Dieses dem Ausnahmezustand Bundesgartenschau geschuldete „Schattendasein“ endet nun mit dem Einstieg in die Entwicklung einer neuen Dauerausstellung. Erster Schritt ist die jetzige „Baustellenschau“, die zugleich eine Neukonzeptionierung des technikhistorischen Aufgabenkerns des Hauses skizziert und erprobt. Das zentrale Stichwort dabei lautet „Marken aus Rheinland-Pfalz“. Darin kommt einerseits die Erweiterung des Blickwinkels vom nördlichen Landesteil auf das gesamte Bundesland zum Ausdruck. Andererseits öffnet das Konzept „Marken“ ganz neue Blicke auch auf alte Sammlungsbestände: Es geht dabei um teils weltbekannte, hochbedeutende Erfindungen, Techniken, Produkte, die ihre Wurzeln in rheinland-pfälzischen Köpfen und Traditionsunternehmen haben.

Wer die Ausstellung durch den Portikus betritt, stößt zuerst auf vier Räume, die den regionalen Rahmenbedingungen für das Wirtschaften hierzulande gewidmet sind.

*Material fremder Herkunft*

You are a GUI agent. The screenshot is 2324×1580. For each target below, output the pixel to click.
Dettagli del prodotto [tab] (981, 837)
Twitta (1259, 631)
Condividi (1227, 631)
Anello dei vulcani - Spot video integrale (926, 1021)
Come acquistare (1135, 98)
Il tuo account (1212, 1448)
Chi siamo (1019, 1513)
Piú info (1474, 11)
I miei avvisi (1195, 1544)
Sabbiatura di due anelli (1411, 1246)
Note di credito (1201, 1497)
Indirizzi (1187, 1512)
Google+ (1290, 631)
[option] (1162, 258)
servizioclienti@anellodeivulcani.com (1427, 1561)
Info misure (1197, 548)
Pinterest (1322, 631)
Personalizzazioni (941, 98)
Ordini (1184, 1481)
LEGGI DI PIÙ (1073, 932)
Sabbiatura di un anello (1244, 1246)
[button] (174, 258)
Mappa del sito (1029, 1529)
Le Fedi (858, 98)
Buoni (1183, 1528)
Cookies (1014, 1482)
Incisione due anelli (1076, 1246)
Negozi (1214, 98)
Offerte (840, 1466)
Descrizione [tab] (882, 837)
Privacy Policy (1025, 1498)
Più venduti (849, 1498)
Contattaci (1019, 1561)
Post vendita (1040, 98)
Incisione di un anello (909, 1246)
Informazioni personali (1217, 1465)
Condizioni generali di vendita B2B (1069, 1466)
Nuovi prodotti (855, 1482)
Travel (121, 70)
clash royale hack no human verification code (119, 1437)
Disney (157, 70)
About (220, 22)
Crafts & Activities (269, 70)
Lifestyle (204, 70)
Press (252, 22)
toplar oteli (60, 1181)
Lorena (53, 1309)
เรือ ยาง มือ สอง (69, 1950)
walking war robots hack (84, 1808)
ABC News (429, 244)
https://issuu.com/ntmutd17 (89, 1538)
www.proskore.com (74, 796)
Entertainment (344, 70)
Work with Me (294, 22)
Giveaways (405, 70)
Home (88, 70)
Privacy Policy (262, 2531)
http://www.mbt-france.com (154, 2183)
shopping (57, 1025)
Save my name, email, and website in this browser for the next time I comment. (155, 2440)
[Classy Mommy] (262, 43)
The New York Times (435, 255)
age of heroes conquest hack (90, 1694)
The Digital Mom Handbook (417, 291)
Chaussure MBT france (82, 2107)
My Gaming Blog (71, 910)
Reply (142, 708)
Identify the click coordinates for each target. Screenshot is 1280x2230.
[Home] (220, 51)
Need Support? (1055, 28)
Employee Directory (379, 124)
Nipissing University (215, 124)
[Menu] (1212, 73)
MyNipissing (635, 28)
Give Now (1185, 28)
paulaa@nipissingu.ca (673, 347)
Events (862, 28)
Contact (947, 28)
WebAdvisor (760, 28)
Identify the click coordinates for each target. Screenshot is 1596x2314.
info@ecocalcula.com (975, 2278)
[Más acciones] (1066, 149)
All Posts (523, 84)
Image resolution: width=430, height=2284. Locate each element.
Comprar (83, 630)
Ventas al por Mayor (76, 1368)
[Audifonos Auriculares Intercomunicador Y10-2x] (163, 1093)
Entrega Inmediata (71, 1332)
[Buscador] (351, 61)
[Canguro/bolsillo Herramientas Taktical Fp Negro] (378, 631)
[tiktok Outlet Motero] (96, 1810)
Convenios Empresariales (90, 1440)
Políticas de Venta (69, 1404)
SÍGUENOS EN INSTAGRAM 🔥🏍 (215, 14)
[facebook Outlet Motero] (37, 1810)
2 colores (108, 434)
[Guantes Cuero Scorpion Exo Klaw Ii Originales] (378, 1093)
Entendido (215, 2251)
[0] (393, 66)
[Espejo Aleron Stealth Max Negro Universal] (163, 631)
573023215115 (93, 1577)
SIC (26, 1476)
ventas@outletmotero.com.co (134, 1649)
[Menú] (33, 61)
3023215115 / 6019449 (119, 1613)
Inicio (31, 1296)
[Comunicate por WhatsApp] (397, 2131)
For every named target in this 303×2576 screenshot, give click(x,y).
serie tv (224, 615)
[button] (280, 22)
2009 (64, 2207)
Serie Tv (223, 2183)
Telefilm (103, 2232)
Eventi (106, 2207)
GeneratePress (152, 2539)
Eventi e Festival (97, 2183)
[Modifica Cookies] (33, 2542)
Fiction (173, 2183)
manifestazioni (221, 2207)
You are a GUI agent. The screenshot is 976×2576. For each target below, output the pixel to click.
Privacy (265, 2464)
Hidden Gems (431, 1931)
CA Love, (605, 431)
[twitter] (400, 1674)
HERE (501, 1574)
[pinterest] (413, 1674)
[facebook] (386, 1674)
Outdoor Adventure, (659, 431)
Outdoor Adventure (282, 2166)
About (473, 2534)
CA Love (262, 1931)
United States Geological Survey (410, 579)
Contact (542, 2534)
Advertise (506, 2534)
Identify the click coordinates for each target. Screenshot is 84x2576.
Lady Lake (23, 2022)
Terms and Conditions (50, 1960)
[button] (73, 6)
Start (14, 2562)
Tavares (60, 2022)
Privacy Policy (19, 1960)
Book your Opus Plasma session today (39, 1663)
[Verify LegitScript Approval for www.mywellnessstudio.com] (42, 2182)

Da werden naturräumliche Gegebenheiten abgeklopft, Bodenqualitäten und Rohstofffvorkommen ebenso beleuchtet wie historische und gesellschaftliche Entwicklungen von der Frühzeit bis ins Bindestreich-Land-nach dem zweiten Weltkrieg. Dabei ergeben sich zugleich zahlreiche Bezüge zum klassischen Sammlungsbestand des Museums. So zur Geschichte von Fotografie, Buchdruck, Rundfunk, Weinbau oder Keramikherstellung.

Diesem Prolog folgt in 13 Abteilungen die nähere Beschäftigung mit 13 Unternehmen, die während der letzten 200 Jahre mit dem Gebiet des heutigen Rheinland-Pfalz verbunden waren. Im ersten Alkoven stoßen wir beispielsweise auf die Firma Fissler. 1845 in Idar-Oberstein als Klempnerei gegründet ist sie päter zu einem bis heute namhaften Hersteller von Töpfen und Pfannen herangewachsen. Neben einem Kochgeschirr-Querschnitt aus mehr als 150 Fissler-Jahren ist da eine Gulaschkanone ausgestellt. Grund: Die fahrbare Feldküche wurde 1892 von eben dieser Firma an der Nahe erfunden. Zu den handfesten Exponaten gesellen sich Informationen über die Geschichte der Firma nebst Wendepunkten und weiteren Erfindungen.

Anbei befasst sich eine Nebenpräsentation mit Idar-Oberstein als einem traditionellen Zentrum der Edelsteinverarbeitung. So wird eine Brücke geschlagen vom konkreten Unternehmen Fissler zu einem übergeordneten Thema. Dieses Prinzip zieht sich durch alle Abteilungen. Die achte Station etwa ist dem Pirmasenser Schuhhersteller Peter Kaiser gewidmet. 1838 als Schuhmacherwerkstatt gegründet, entwickelte sich daraus rasch eine weltweit vermarktende Schuhfabrik. Die hat das Sterben der Pirmasenser Schuhherstellung im späten 20. Jahrhundert überlebt und gilt heute als die älteste noch existierende Schuhfabrik Deutschlands. Die in diesem Fall angeschlossene Nebenpräsentation untersucht ausgehend von Pirmasens das Phänomen des Niedergangs ganzer Industriezweige im Zeitalter der Globalisierung.    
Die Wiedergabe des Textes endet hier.